Welcome to the home page for the Comic Art and Comics Area of the Popular Culture Association. The Area brings together scholars from North America and abroad to share their research and exchange ideas. The Popular Culture Association was the first national academic conference with a separate division devoted to comics scholarship.
Area Chair for 2006-2007:
- Nicole Freim, Riverside Community College, 1798 Main Street, Riverside, CA 92501 - nfreim@charter.net
All participants in the Comic Art & Comics Area are eligible--and encouraged--to submit their essays in consideration for the Area's Annual M. Thomas Inge Award for Comics Scholarship. Bring three copies of your essay with you to the conference, or you may submit three copies to the contest coordinator soon after the conference. Be sure to include three copies of your essay, along with your Spring and Summer mailing and e-mail addresses so that we may contact you. Note: The deadline for the 2006 award has passed. Thanks to those who entered!

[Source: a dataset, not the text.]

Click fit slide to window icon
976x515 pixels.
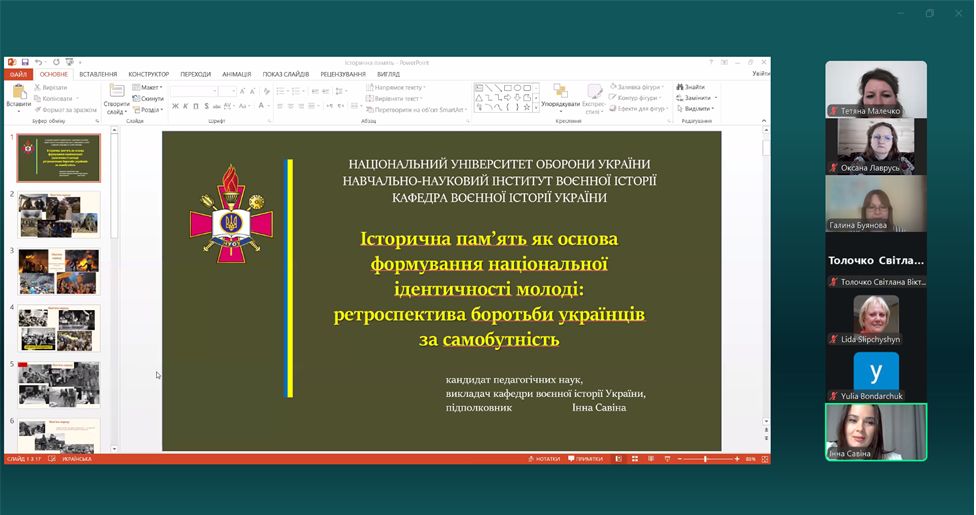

Our Inge Award coordinator is:Amy Nyberg, Department of Communication, Seton Hall University, 400 South Orange Ave., South Orange, NJ 07079 - e-mail inquiries: nybergam@shu.eduThe winner of the 2006 award will be honored at the Comic Art & Comics Area meeting at the 2007 Popular Culture Association conference.
Previous recipients of the M. Thomas Inge Award for Comics Scholarship:
- 2002: Jeet Heer, "Letters to Orphan Annie: Popular Interpretation of an American Pop Culture Icon."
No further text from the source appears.